Betting on Redemption: Khosla Ventures Backs Ian Crosby’s $10M Autonomous AI Bookkeeping Venture
Ian Crosby, the co-founder of the now-defunct Bench Accounting, is launching a new venture called Synthetic, which has successfully raised $10 million in a seed funding round. The investment was led by Khosla Ventures, with participation from Basis Set Ventures and Shopify CEO Tobias Lütke. Synthetic aims to completely automate the bookkeeping process, developing a fully autonomous artificial intelligence system capable of generating accrual-based financial statements without any human intervention.
The funding comes despite the rocky history of Crosby’s previous startup, Bench Accounting, which shut down in 2024 before its assets were acquired. While some investors might hesitate to back a founder with a recent business failure, Khosla Ventures partner Jon Chu expressed a strong belief in Crosby’s potential for growth. Chu drew comparisons to Parker Conrad’s successful transition from Zenefits to Rippling, noting that controversial situations often present unique opportunities overlooked by conventional market consensus.
Synthetic’s product is currently in its conceptual and design phases, and Crosby admits that achieving full autonomy is a highly ambitious goal given current technological constraints. However, he remains committed to delivering a purely AI-driven service rather than a hybrid model that relies on human oversight.
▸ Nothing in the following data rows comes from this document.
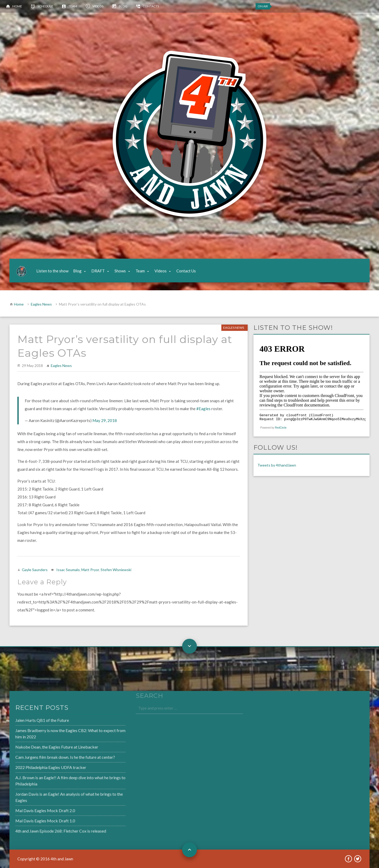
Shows (120, 271)
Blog (123, 6)
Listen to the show (52, 271)
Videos (98, 6)
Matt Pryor (90, 569)
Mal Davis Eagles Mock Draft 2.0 (32, 809)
Following his departure from Bench in 2021—which occurred after he rejected a $250 million acquisition offer from Brex—Crosby founded Teal, an accounting startup incubated at Shopify that was acquired by Mercury within 18 months. With Synthetic, Crosby is doubling down on a vision of software-only financial management.
Key Takeaways
- Ian Crosby's new startup, Synthetic, raised $10 million in seed funding led by Khosla Ventures to build a fully autonomous AI bookkeeping system.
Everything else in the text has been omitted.